All studies compared rituximab, given directly into the bloodstream (intravenously), with cyclophosphamide, given orally or intravenously, as first-line (induction) treatments for AAV.
All clinical trials enrolled adults with severe, organ-threatening GPA or MPA. Participants in all studies were followed for at least six months and up to 1.5 years.
Overall, evidence showed that rituximab worked at least as well as cyclophosphamide in inducing disease remission.
Rituximab outperforms cyclophosphamide in real-world study
In the largest clinical trial, involving 197 patients, 64% of those treated with rituximab achieved remission within six months, compared with 53% of those given cyclophosphamide — a statistically significant difference.
Rituximab was also found to be significantly superior to cyclophosphamide in the real-world study, which involved 194 patients, with remission rates of 73.1% and 40.1%, respectively, at six months.
“These observations suggest that rituximab’s clinical advantages may be more pronounced outside of controlled trial settings, where [variability] in disease severity, [simultaneous conditions], and prior treatments is broader,” the team wrote.
However, the researchers noted that rituximab’s superiority in relapse prevention waned over time, with comparable remission rates after 1.5 years.

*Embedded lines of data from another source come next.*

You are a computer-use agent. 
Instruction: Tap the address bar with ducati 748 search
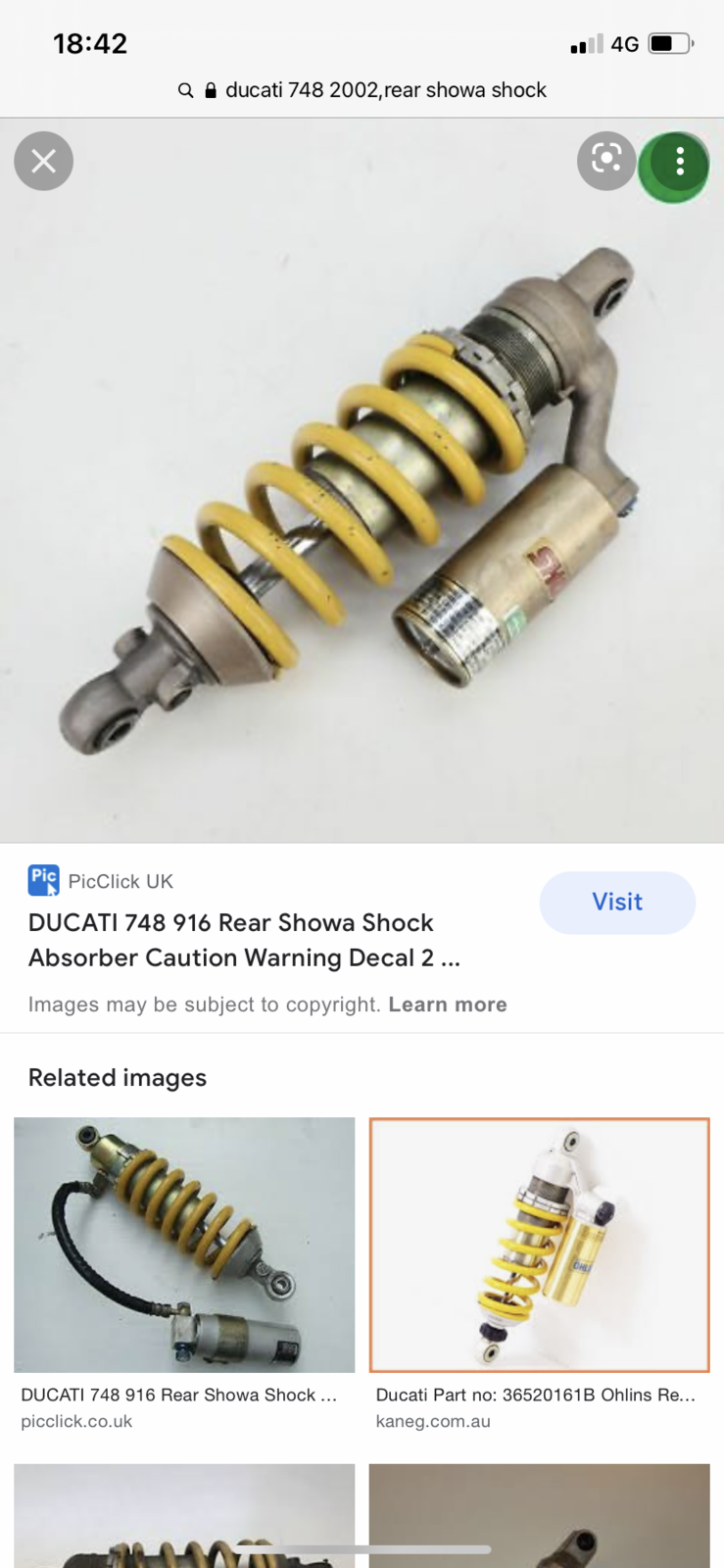click(362, 90)
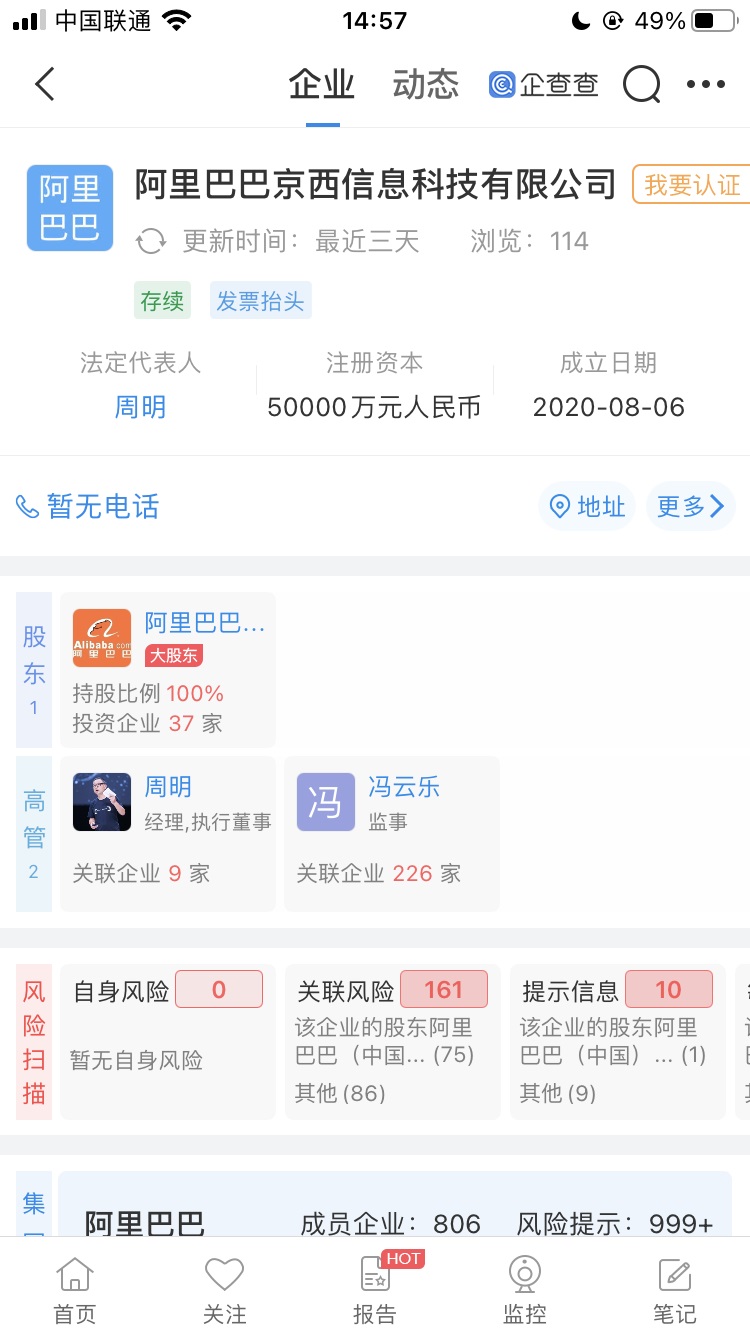This screenshot has height=1334, width=750.
Task: Open executive 周明's card
Action: 168,833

This suggests that “a single induction regimen may not be sufficient for sustained disease control in many patients,” they wrote.
Data also showed that “both treatments demonstrated comparable effectiveness in patients with severe organ involvement,” the team wrote, with similar effects on kidney recovery.
[These findings support rituximab as] “an effective and often preferable alternative to cyclophosphamide for remission induction, offering strong efficacy with a more favorable long-term safety profile, and should be considered a key component of modern treatment algorithms for ANCA-associated vasculitis.
Data from these four studies, along with other published studies, support rituximab as “a strong first-line option, particularly in relapsing disease, PR3-ANCA [AAV], and in patients where avoidance of cyclophosphamide toxicity is a priority,” the team wrote.
PR3-ANCA AAV refers to patients testing positive for self-reactive antibodies against the PR3 protein and who typically experience high relapse rates.
Cyclophosphamide remains an effective option for newly diagnosed patients, especially where access to rituximab may be limited, the team noted.
Overall, these findings support rituximab as “an effective and often preferable alternative to cyclophosphamide for remission induction, offering strong efficacy with a more favorable long-term safety profile, and should be considered a key component of modern treatment algorithms for ANCA-associated vasculitis,” they concluded.